The mine celebrated its first gold pour in May 2024, and since then “we’ve been ramping up into full production,” Bryan Wilson, the vice president of operations at Equinox Gold’s Greenstone mine, told Newswatch.
“We’re still looking at nameplate capacity for the mill, so we’re going to target that for the end of 2025 and then move into 2026 with the nameplate capacity running at the mill,” he said.
Nameplate capacity is the maximum capability of how much rock the on-site facility can process in a day.
The capacity of the mine mill at Greenstone is 27,000 tons per day, Wilson said, with the desired ore then extracted from that through other processes.
Come 2026, they expect to be able to haul about 215,000 tons of rock out of the pit per day, he added.
The operation is only scheduled to grow. The mine has a stated lifespan of 14 years, and Wilson said the existing open pit will become deeper, and subsequently wider, every year. The mine’s expanding footprint has already ensured Greenstone OPP will be moving to a new detachment, and it has also forced the relocation of other structures.
The pit is expected to go deeper by about eight benches per year, Wilson said. A bench is a horizontal terrace-type structure cut as the pit gets deeper. Wilson said the Greenstone operation is cutting 10-metre tall benches.
As the pit gets deeper, it also has to get wider, he added.
“We’ll continue growing that pit out as we continue to grow,” Wilson said.
Equinox Gold held a public meeting in Geraldton on Dec. 3, where company officials gave an overview of current and projected mine operations and fielded questions from residents. About two dozen people attended, although the Municipality of Greenstone had a separate open house about the municipal budget scheduled at the same time.
The expanding size of the pit came up at Equinox’s meeting, with some concerns about whether it will affect all or part of the Kenogamisis Golf Club.
Wilson told the meeting, given the information he has currently, “the nine holes, we’ll maintain.”
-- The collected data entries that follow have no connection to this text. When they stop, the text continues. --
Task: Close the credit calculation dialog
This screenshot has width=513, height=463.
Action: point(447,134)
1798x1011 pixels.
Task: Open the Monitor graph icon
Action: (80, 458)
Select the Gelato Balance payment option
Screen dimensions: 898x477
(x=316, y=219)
“But we are looking at it — does it engulf the whole golf course? Does it take two holes? I don’t have the answers for that right now,” he said. “The information I have today, the nine holes stay; moving forward though, we’ve made a commitment to the community … we take two holes, we give back two holes.”
“If we have to step into it, then we’ll look at offsetting that,” Wilson told Newswatch. “But right now … it’s too early to tell.”
Also at the meeting, Wilson noted that the Greenstone mine operation has seen a 74 per cent drop in the number of on-site injuries compared to 2024, and attributed that to a constant and daily focus on safety.
Currently, he said, the site has a rate of about 0.6 people requiring medical attention per 200,000 hours worked, compared to a rate of 2.4 in 2024. At the Greenstone mine, Wilson said, 200,000 hours roughly equals one month.
“I think it’s a strong focus on safety,” he told Newswatch of the positive decline. “It’s talking about safety at the beginning of every day.”
Wilson said at the meeting that employees are encouraged to stop a task if they feel something is unsafe or dangerous.
“We’ve got the field-level risk assessment that we’re doing every day, and just the management team engaging with the workforce is a big piece of that.”